Air conditioning probably was another contributor to my eroding sense of boundlessness. I hate air conditioning, and resist using it until I fear the sweat drops falling from my chin will cause my laptop to malfunction. Who wouldn't feel bounded on days when the window shades are partially lowered against the sun's heat, the windows are closed, and any ventures into the outdoors are accompanied by radio warnings about the threat of dehydration and heat exhaustion? When cold seals me indoors, I feel cozy and start planning what comfort foods to cook. When summer seals me indoors, I feel trapped, separated from light and life. My house becomes a box I can't think outside of.
Twice I've visited Kampala, Uganda and Singapore, where high temperatures and brief, intense rainstorms, are the daily norm, and thus are taken in stride by people for whom the word "season" is most often preceded by "wet" (Kampala) or "monsoon" (Singapore). Each day this past week when I've walked out of my building early in the morning, I've thought of these cities and their lush, fragrant vegetation.
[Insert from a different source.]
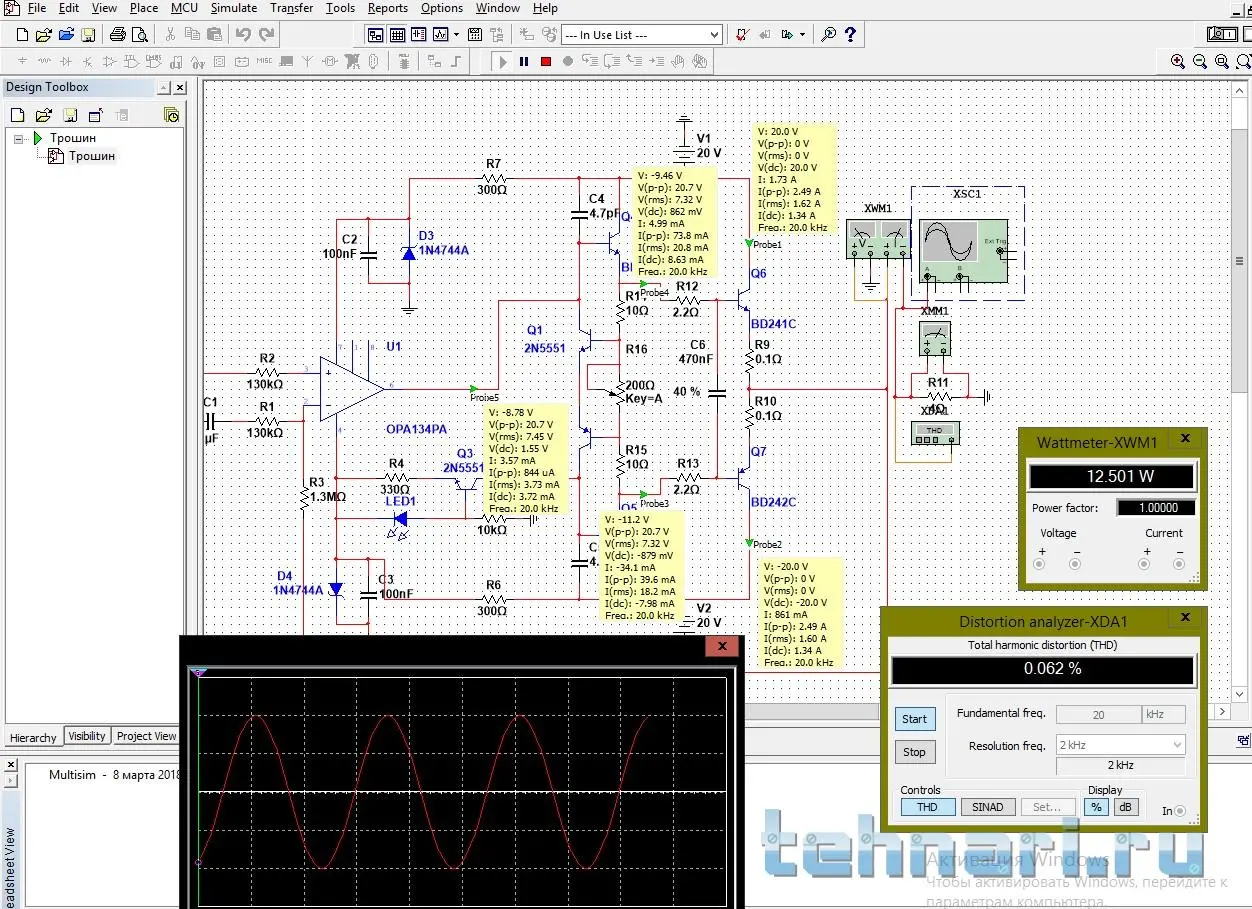Open the Grapher toolbar icon
This screenshot has width=1252, height=909.
441,35
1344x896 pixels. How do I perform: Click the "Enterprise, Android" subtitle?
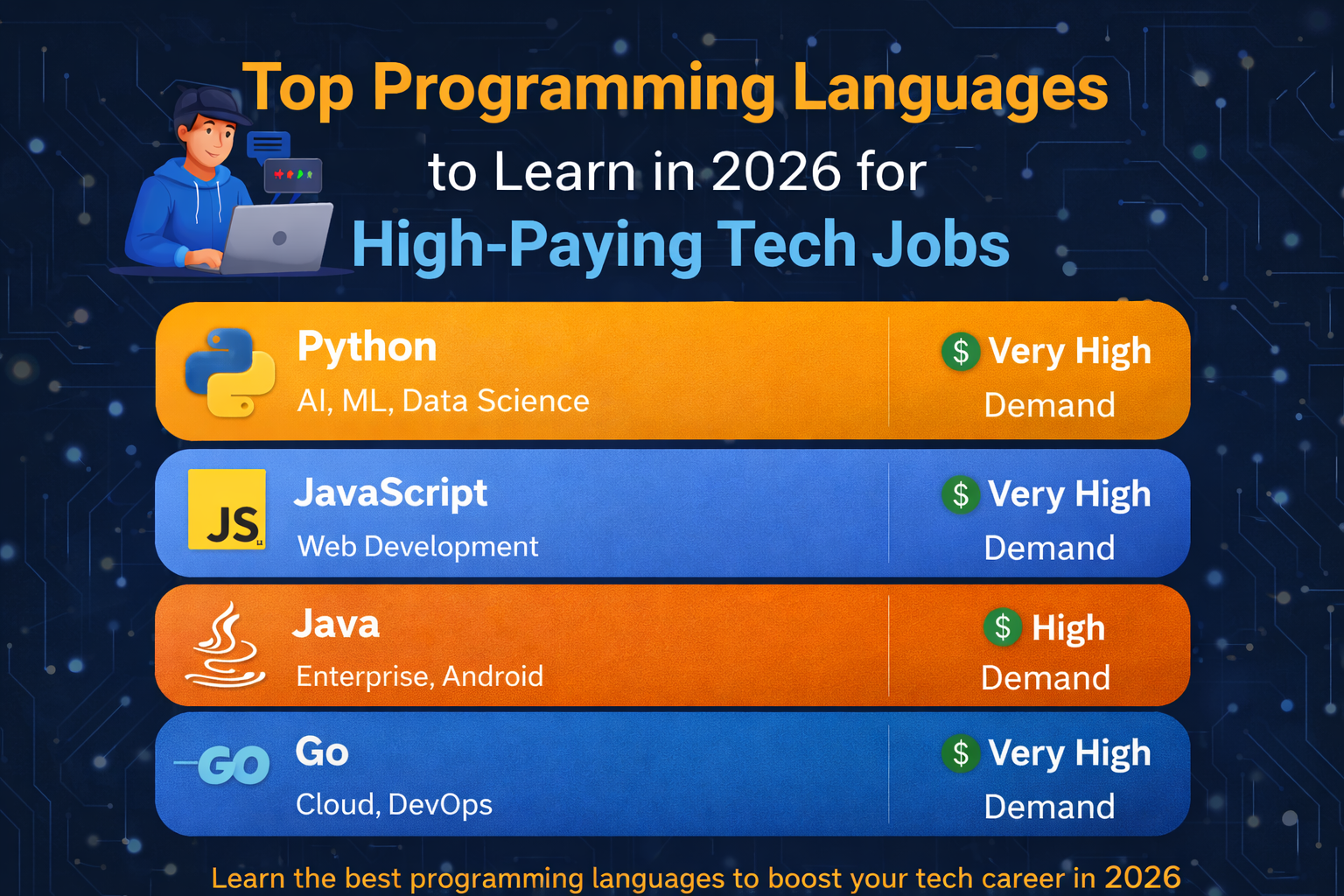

In Singapore, not at all a wild place, vines and shrubs flourish on buildings' outdoor hallways; on the outskirts of Kampala, flowers and greenery I've never seen elsewhere thrive along red-dirt roads and peer over the barbed-wire-topped walls of compounds. I loved the smell of early morning in both places.
Brief Dawn Over Lake Victoria |
Early January Dusk |
Sunrise Last Tuesday, South End of Wollaston Beach |
Boundless? Though various online dictionaries define "boundless" as vast, without limits or boundaries, and abundant, I don't wish for summer to supplant other seasons.*** I feel that every season is abundant in distinguishing ways. So when it's summer's time, I simply want summer to spread everywhere and to infuse everything with its spirit. I like to imagine boundless summer urging us to rise early and go for a walk before the streets are humming with traffic. Or pulling us toward a place to sit in a park or garden, near some water, or next to a field or clearing, where we can just be.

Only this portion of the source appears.